Building sales overnight and brands over time

September 2 That’s a pretty catchy mission statement, no? It belonged to an integrated marketing firm for whom I once worked. It’s also one of the reasons I’m not a big fan of mission or value statements. The firm in question, you see, rarely, if ever, delivered on either promise. They didn’t walk the walk.

I bring all this up because I’m reading a new book by the same title. ‘Walk the walk: The #1 Rule for Real Leaders’ by Alan Deutschman is chock full of examples showing how great leaders such as Ray Kroc of McDonald’s really did walk the walk when it came to delivering on mission and value statements. Kroc, for example, insisted from day one that cleanliness be one of his company’s core values (quality and service were the others). To walk the walk, Kroc would clean up any debris he found when visiting restaurants (one employee even remembers seeing him scraping up gum with a putty knife). Employees bought into Kroc’s value system because he lived it himself.

Southwest and Amazon are two examples of organizations that walk the walk, says Deutschman. Unlike its competitors, Southwest didn’t furlough employees when times were tough and Amazon continually posted all customer reviews, even the most negative ones. The former demonstrated Southwest’s commitment to its people; the latter showed Jeff Bezos’s commitment to Amazon’s customers.

All of which brings me back to my former employer’s mission statement.
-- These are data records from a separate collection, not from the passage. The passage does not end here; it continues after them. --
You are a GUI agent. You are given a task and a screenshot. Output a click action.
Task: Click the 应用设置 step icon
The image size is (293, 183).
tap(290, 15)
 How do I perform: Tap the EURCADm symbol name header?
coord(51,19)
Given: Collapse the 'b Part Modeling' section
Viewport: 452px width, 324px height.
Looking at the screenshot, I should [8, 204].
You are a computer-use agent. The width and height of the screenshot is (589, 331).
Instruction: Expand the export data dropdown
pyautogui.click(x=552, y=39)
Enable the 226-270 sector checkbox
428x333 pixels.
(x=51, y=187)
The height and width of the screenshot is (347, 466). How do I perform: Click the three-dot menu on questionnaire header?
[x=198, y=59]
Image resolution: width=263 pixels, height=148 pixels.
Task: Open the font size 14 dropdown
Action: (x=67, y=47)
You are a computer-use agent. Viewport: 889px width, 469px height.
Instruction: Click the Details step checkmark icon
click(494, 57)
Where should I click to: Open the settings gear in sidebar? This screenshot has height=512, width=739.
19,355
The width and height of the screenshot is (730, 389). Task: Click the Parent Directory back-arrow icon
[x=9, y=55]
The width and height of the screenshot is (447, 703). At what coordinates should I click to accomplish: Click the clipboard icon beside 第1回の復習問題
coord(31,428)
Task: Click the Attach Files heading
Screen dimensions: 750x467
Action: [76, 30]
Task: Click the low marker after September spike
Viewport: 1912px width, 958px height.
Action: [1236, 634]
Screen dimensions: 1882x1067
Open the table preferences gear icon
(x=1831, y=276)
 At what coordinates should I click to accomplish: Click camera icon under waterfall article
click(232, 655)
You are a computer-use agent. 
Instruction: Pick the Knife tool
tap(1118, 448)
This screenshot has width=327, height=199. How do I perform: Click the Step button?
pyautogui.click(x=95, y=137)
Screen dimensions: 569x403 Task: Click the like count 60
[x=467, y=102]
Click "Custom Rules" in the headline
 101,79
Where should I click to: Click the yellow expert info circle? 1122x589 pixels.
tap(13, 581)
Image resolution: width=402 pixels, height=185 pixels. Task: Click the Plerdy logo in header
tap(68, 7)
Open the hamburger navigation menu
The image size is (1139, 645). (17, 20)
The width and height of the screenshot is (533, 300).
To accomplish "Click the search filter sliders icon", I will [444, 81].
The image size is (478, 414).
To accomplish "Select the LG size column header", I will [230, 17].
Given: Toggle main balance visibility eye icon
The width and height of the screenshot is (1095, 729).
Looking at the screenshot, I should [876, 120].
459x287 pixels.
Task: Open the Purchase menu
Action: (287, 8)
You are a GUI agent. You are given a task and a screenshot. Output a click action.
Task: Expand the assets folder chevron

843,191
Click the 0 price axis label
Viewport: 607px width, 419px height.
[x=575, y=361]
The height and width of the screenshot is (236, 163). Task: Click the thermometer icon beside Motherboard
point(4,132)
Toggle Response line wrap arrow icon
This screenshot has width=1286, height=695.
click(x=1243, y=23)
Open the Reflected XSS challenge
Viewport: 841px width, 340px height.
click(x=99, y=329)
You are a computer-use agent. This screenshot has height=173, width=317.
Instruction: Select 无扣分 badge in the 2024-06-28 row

Because management was so indifferent and inattentive to walking the walk, we worker bees actually made fun of the line and would often mutter it after being fired by a client or losing out on a big new business pitch.

The beauty of walking the walk is its simplicity. Organization mission and value statements are nothing but words if the leaders aren’t delivering on the promise in visible and tangible ways. As it turned out, my former employer neither built sales overnight nor brands over time. It did, however, go belly up about five years ago.